Un aspetto nuovo riguarda la richiesta d’aiuto per motivi meno gravi come la stanchezza. “Prima succedeva raramente che qualcuno chiamasse soccorso solo perché stanco, adesso succede con più frequenza. Alcuni sono timorosi di chiedere aiuto, altri invece chiamano anche in situazioni non critiche”, aggiunge Dellantonio, che opera da anni nella val di fassa. Le difficoltà fisiche e la scarsa conoscenza dei percorsi creano situazioni che spesso si complicano, imponendo interventi.
L’influenza dei social media sull’aumento degli incidenti in montagna
Un elemento chiave che Dellantonio indica come fattore modificante il panorama degli incidenti è l’impatto dei social network. I social finiscono per indurre i più giovani a cercare l’emulazione di imprese rischiose, spesso sottovalutando le difficoltà reali. “Vedono foto di persone arrampicate in quota, vestite in modo leggero o con attrezzature non adeguate. Le informazioni superficiali spingono a sottovalutare i pericoli”, spiega.

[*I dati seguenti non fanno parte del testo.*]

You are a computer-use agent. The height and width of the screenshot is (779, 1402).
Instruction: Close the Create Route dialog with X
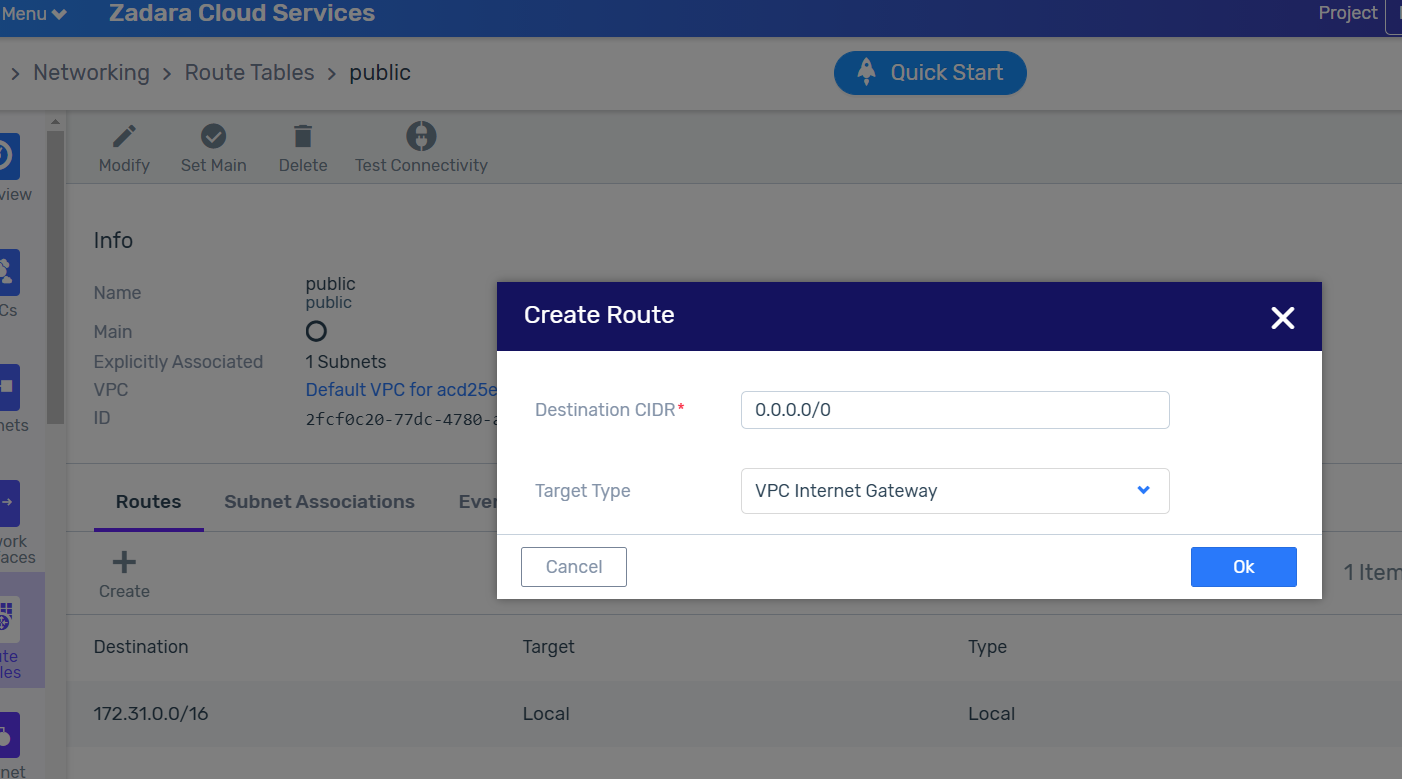pos(1282,318)
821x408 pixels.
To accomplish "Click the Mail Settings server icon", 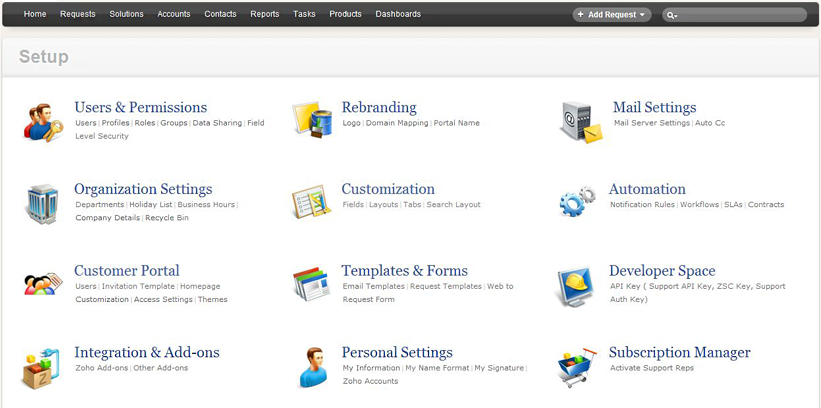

Da lì partono escursioni con scarpe da tennis o abbigliamento inadatto, in ambienti dove serve esperienza e attrezzatura. Spesso chi combina queste disavventure non ha una vera consapevolezza del rischio che corre. Questi fattori aumentano il numero di interventi e mettono sotto pressione i soccorritori. Le squadre, tutte volontarie e circa settemila in Italia, devono affrontare chiamate spesso evitabili.
Le difficoltà nelle operazioni di soccorso e risorse limitate
Ogni intervento in montagna coinvolge persone, mezzi e spesso anche elicotteri, risorse che non sono infinite. Dellantonio evidenzia quanto sia difficile per i soccorritori pensare che ogni missione possa sottrarre risorse necessarie per emergenze più gravi che potrebbero verificarsi a pochi minuti dall’intervento in corso.

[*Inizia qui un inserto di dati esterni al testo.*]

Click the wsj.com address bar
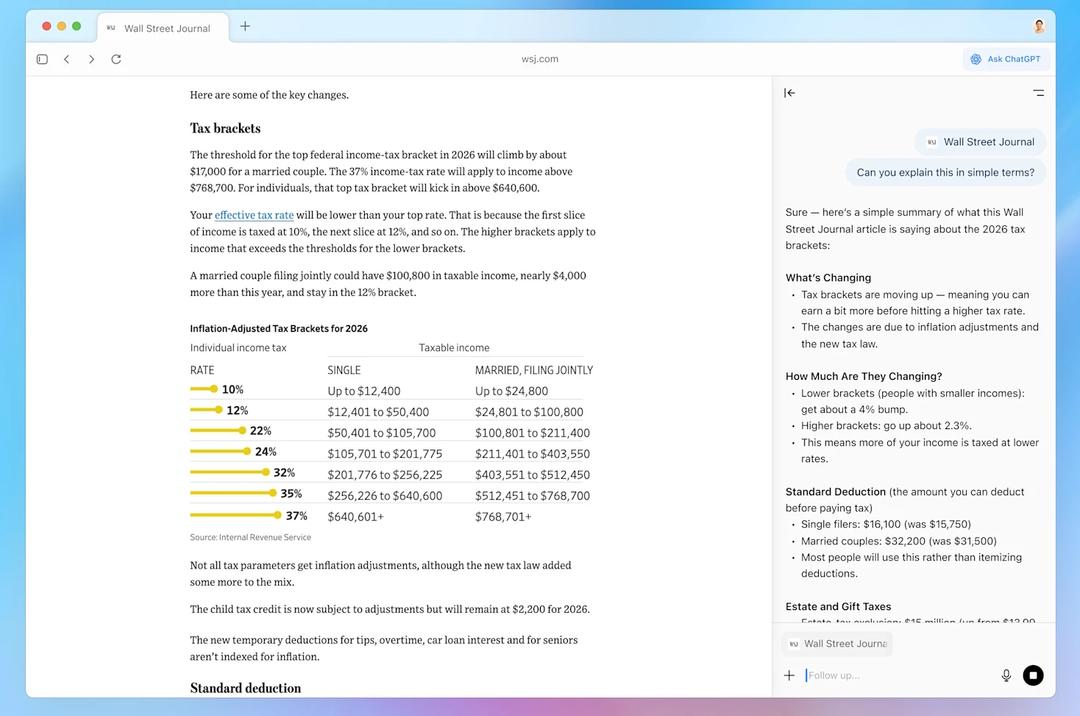This screenshot has width=1080, height=716. [540, 59]
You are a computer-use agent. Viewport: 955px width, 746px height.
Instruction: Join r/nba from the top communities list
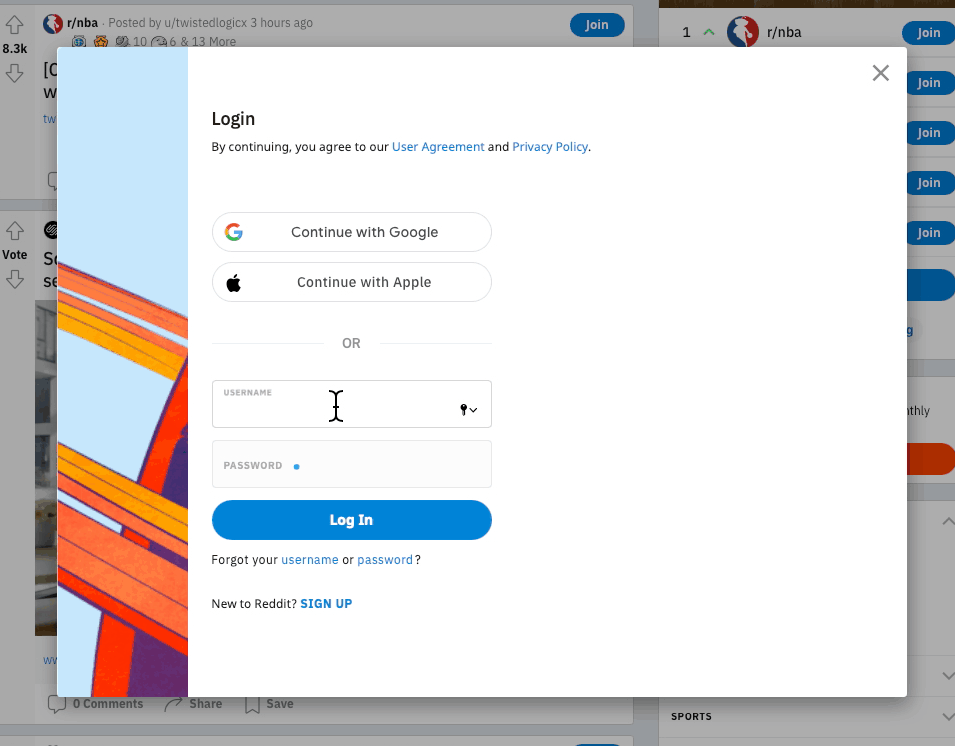(928, 33)
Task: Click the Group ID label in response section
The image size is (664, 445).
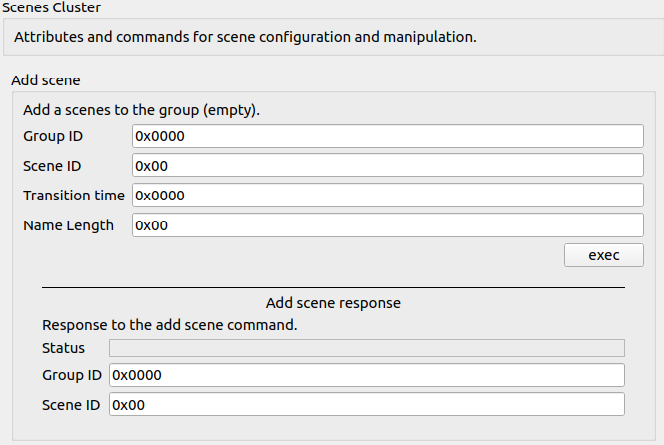Action: click(x=72, y=375)
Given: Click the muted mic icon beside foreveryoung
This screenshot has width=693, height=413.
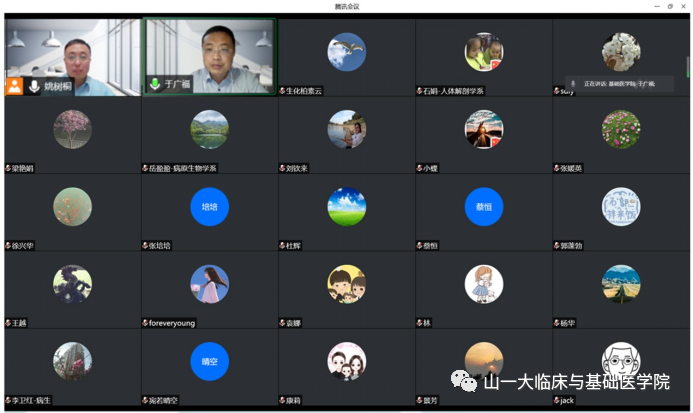Looking at the screenshot, I should [x=145, y=323].
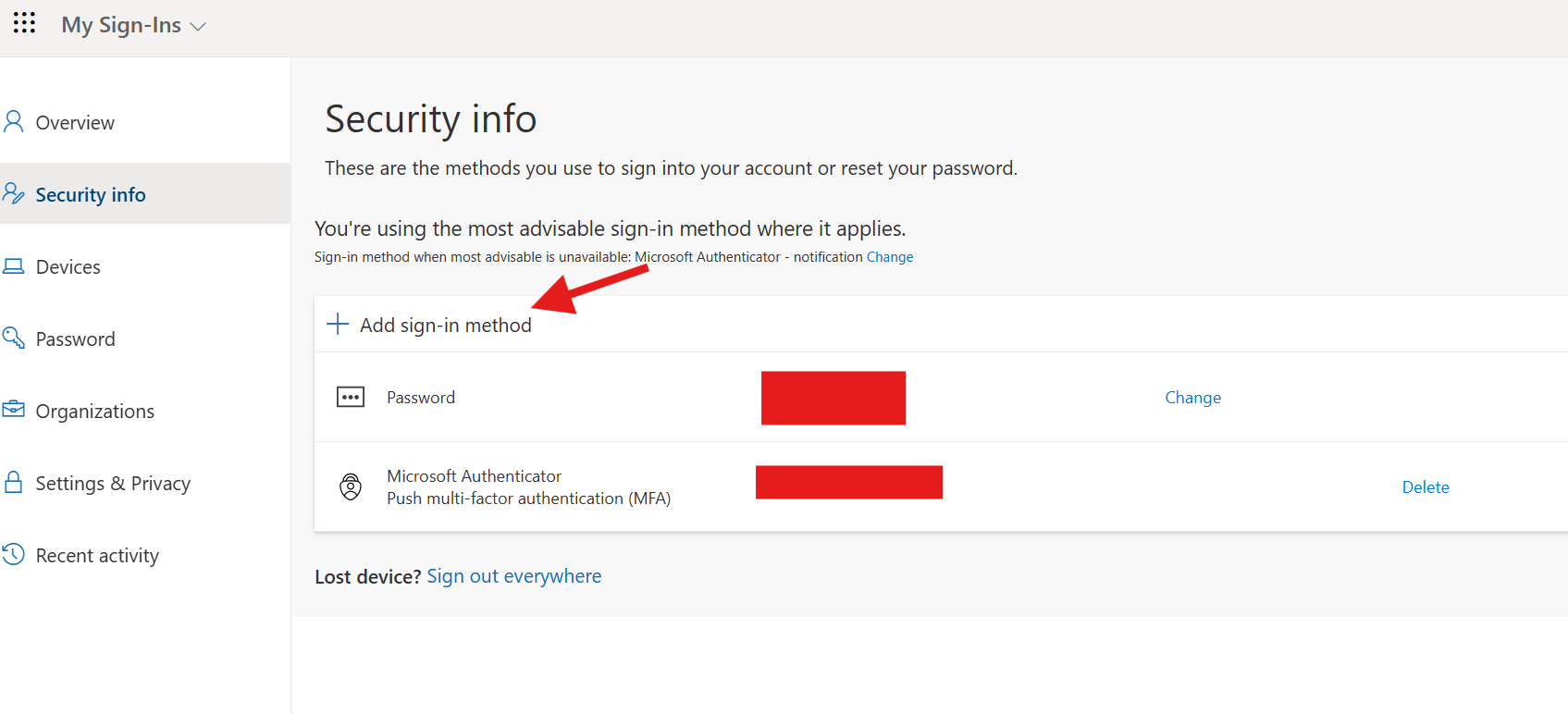1568x714 pixels.
Task: Click Add sign-in method
Action: pyautogui.click(x=445, y=326)
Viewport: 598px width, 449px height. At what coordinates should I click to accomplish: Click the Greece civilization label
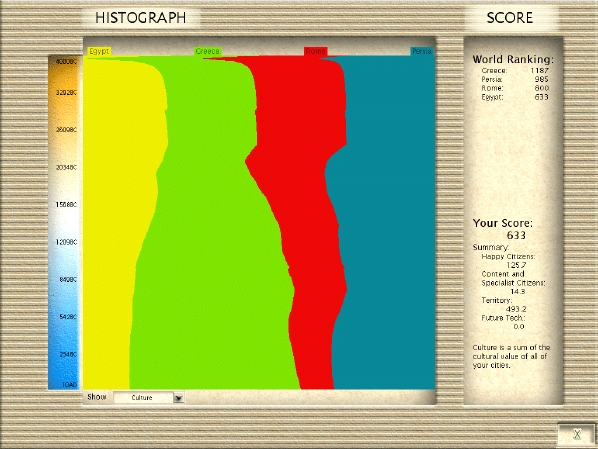click(x=207, y=51)
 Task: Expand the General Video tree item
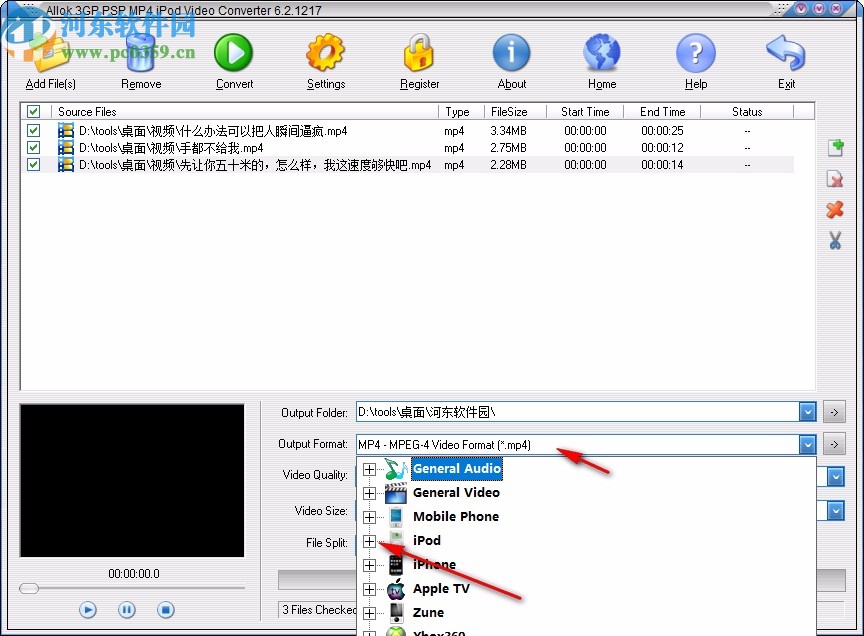[x=370, y=493]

L’accesso a tecnologie come Georesq, un’app che facilita la localizzazione delle persone in difficoltà, non è ancora diffuso tra tutti gli escursionisti. Anche se praticamente tutti hanno un telefono, non tutti attivano il gps o possiedono strumenti digitali utili a un intervento più rapido. Questo rallenta i tempi di recupero e rischia di compromettere operazioni salvavita.
Il profilo degli escursionisti e il comportamento legato all’età
Determinati aspetti anagrafici sembrano influire sul tipo di esperienza in montagna e sull’approccio alla sicurezza. Secondo Dellantonio, chi supera i 50 anni tende ad affrontare i percorsi con maggiore cautela e preparazione, soprattutto i turisti europei stranieri che arrivano con attrezzature e condizioni fisiche adeguate.
Ci sono però eccezioni, che allungano la lista delle situazioni critiche. Le persone più giovani e inesperte si spingono oltre le proprie possibilità, spesso incappando in incidenti. Anche coppie che si trovano in difficoltà per questioni personali finiscono col dover chiedere aiuto: ad esempio, discussioni durante la salita con conseguenti problemi fisici o psicologici che costringono a tornare indietro prima del previsto.
Questa dinamica riflette bene l’insieme di fattori diversi che rendono complesso il quadro attuale della frequentazione delle aree montane.